The coverage vs. understanding dilemma continues to pinch me whenever I taught youth and adults.
2. Diversity of students at both levels require constant calibration in teaching practices. I had expected the high school class to be more diverse in academic achievement, motivation, socioeconomic status, race, and ethnicity than my graduate classes. After all, everyone who wanted to graduate high school had to take economics. And the graduate courses were elective.
So I adapted my teaching to make sure that I had something in every lesson that appealed to one-third of the high school students, mostly–but not all–white students from middle- and upper-middle class families who took Advanced Placement courses and the other two-thirds, mostly–but not all–minority from middle and low-income Latino and Black families who ranged from barely being able to read text and write an essay to those who handled both tasks very well. Nearly all of these low-income and minority students planned to go to college. Because of this mix, I just didn’t know for sure how the lesson I planned would unfold.

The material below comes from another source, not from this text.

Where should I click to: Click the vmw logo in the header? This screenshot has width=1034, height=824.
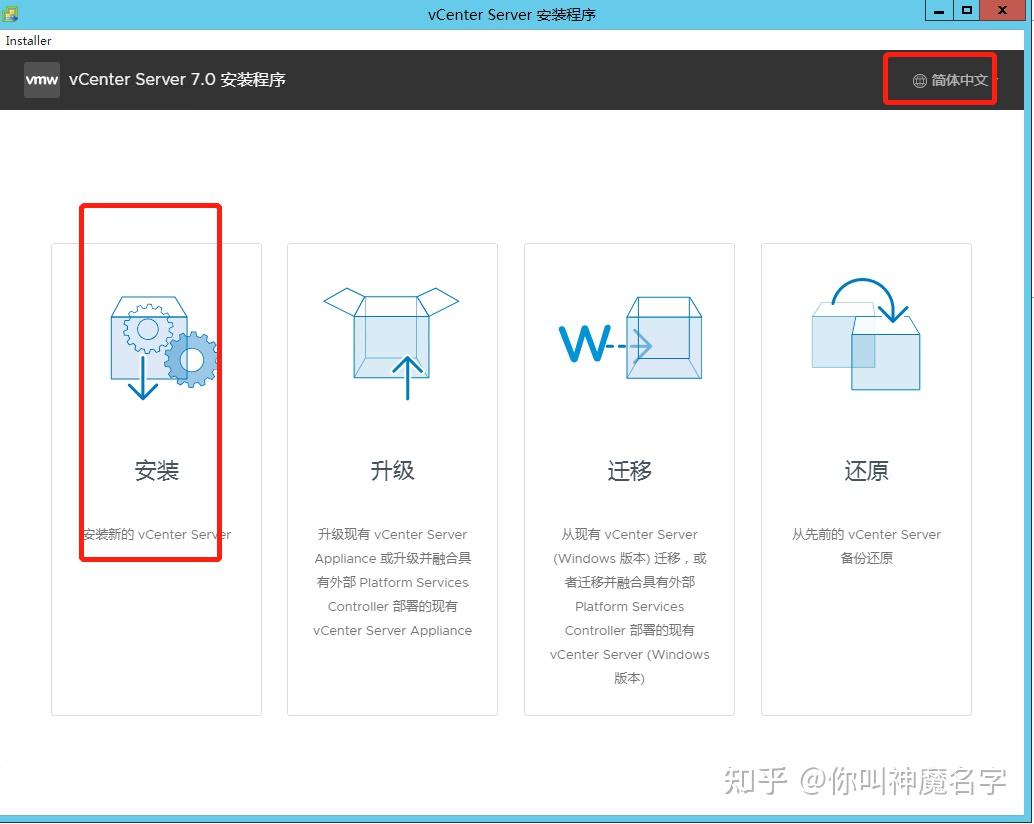coord(41,80)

Every day as I began the sixth period high school class–yes, after lunch, with a hearty “good afternoon” and my lesson plan engraved on my brow, it was up for grabs as to which way the class would go. Sure I had a lesson but I had learned that I had to improvise, improvise, improvise as the clock hand moved from 1:24 to 2:14, keeping in mind constantly to whom I would address tough, moderate, and easy questions. Shifting activities to keep some academically sharp students from putting their heads on their desks and again, and starting different ones to sustain the interest of those left out of the discussion because it was too abstract or removed from their immediate interests. This juggling of content, questions, and activities went on for fifty minutes.
What I hadn’t expected or even thought about until I taught at both levels, however, was that the range of academic skills, experiences, ethnicities, motivation, and age among my graduate students varied as much. Some students told me privately during office hours that they had no experience as teachers and were intimidated in the large group discussions about speaking up because they lacked the classroom stories that classmates told. Other students came to me after the two hour class and asked me why I didn’t focus more on different kinds of research studies on school reform since they were doctoral students and wanted to see how a range of scholars engaged in inquiry. Then even other students came to my office hours to explain again concepts we had covered in class or ask about lines of research they wanted to explore in the history of reform.

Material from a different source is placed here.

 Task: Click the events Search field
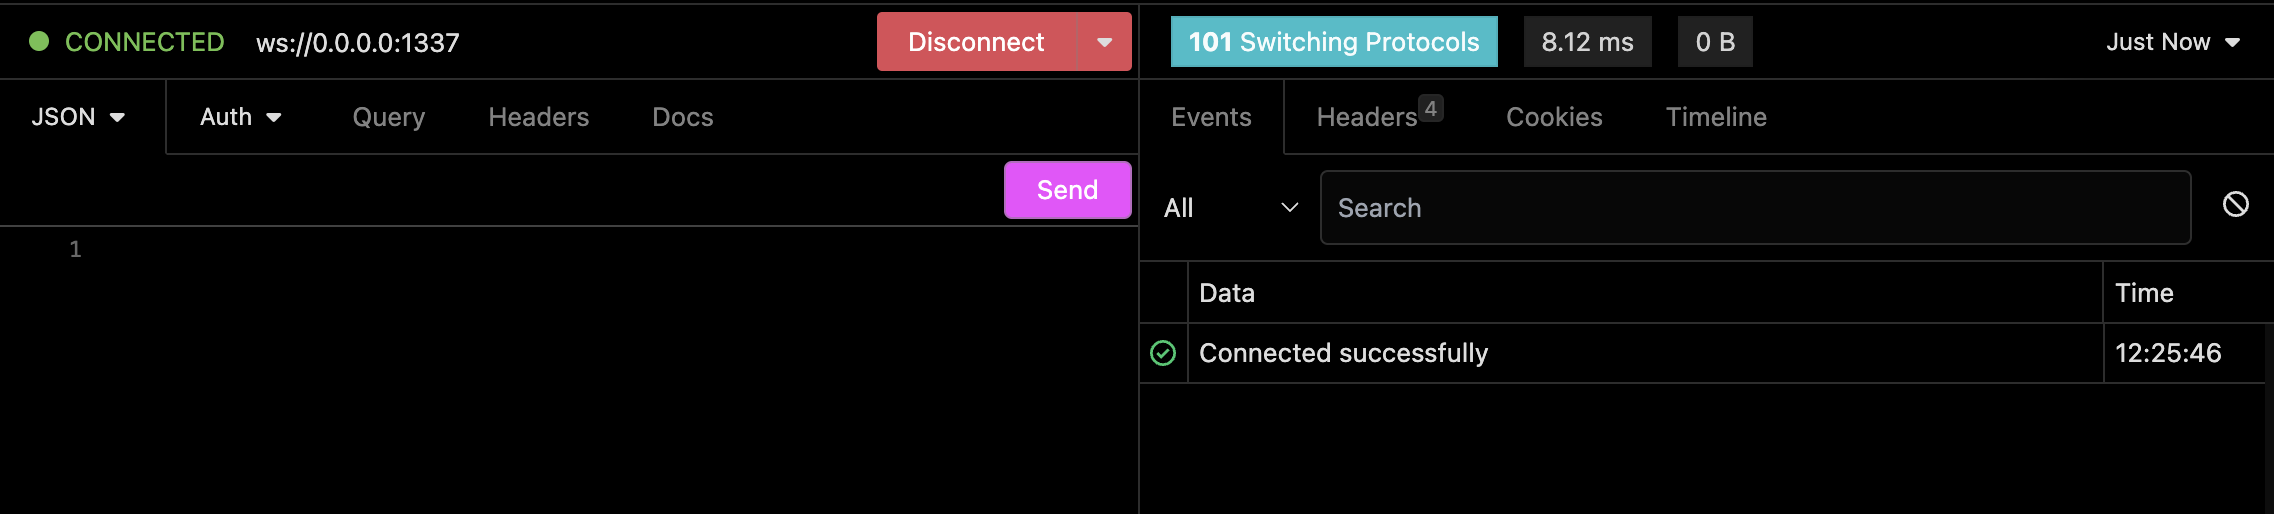click(1756, 208)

So here I was for two hours, twice a week with over 50 graduate students, some seeking a master’s degree and others a doctorate, drawn from programs preparing researchers and practitioners, again with a lesson plan embedded in frontal cortex, managing questions and activities not unlike what I did in the afternoon with my high school seniors. I hadn’t seen such graduate classroom diversity in a sharp light until I traveled the four miles between campus and the high school.
Why the Similarities?
On reflection, these similarities (and there are others) should come as no surprise since the fundamental teaching roles in both settings are the same: A subject matter specialist communicating knowledge, judging students’ responses and the quality of what they learned, and acting as a model of how students might inquire, think, and act as adults and professionals.

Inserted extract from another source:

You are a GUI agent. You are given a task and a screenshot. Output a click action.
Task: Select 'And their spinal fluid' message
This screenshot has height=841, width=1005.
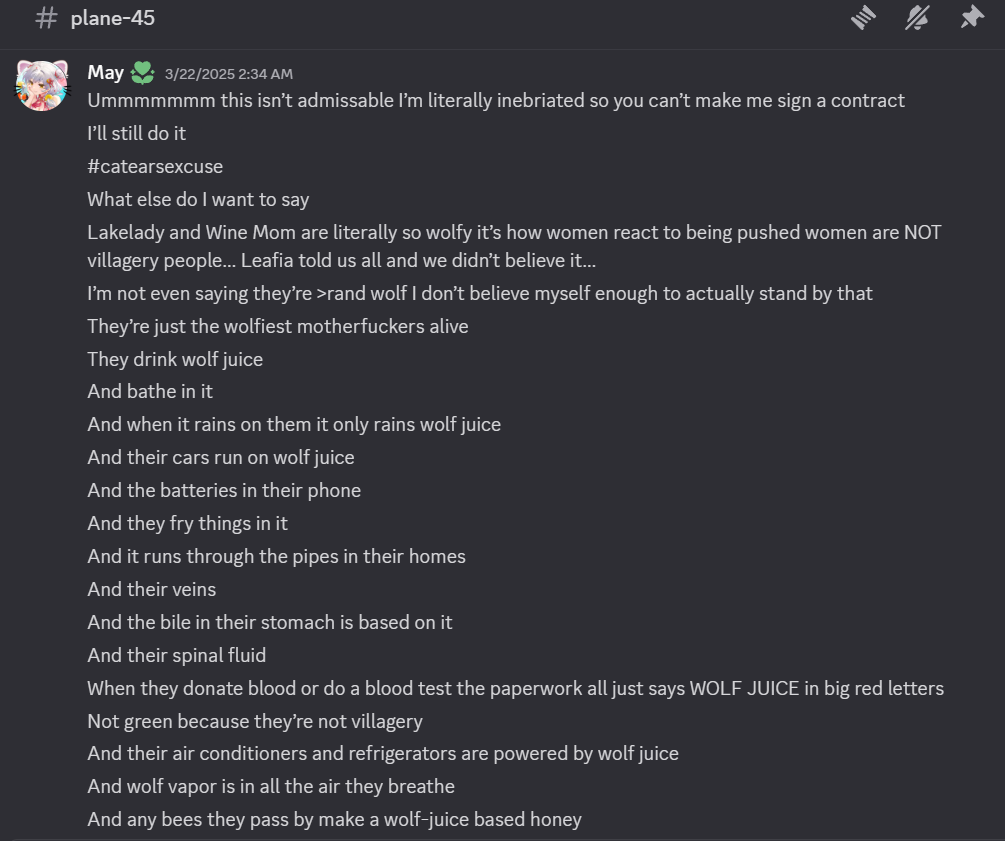coord(177,656)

Moreover the act of teaching within organizations erects expectations that cross institutional boundaries even two that seem so unlikely as high schools and universities. Yet these similarities startled me for the settings and the social status attached to each are so different than I had imagined.
Are these ties that I found binding together professors and high school teachers as unlikely colleagues? Perhaps. After all, I could be criticized for making too much out of one experience. It is, as academics would say, an N of 1. At best an anecdote. Little data. How much can one generalize?
Readers will have to judge the worth of what I extracted from one experience of self-experimentation in teaching across institutional boundaries.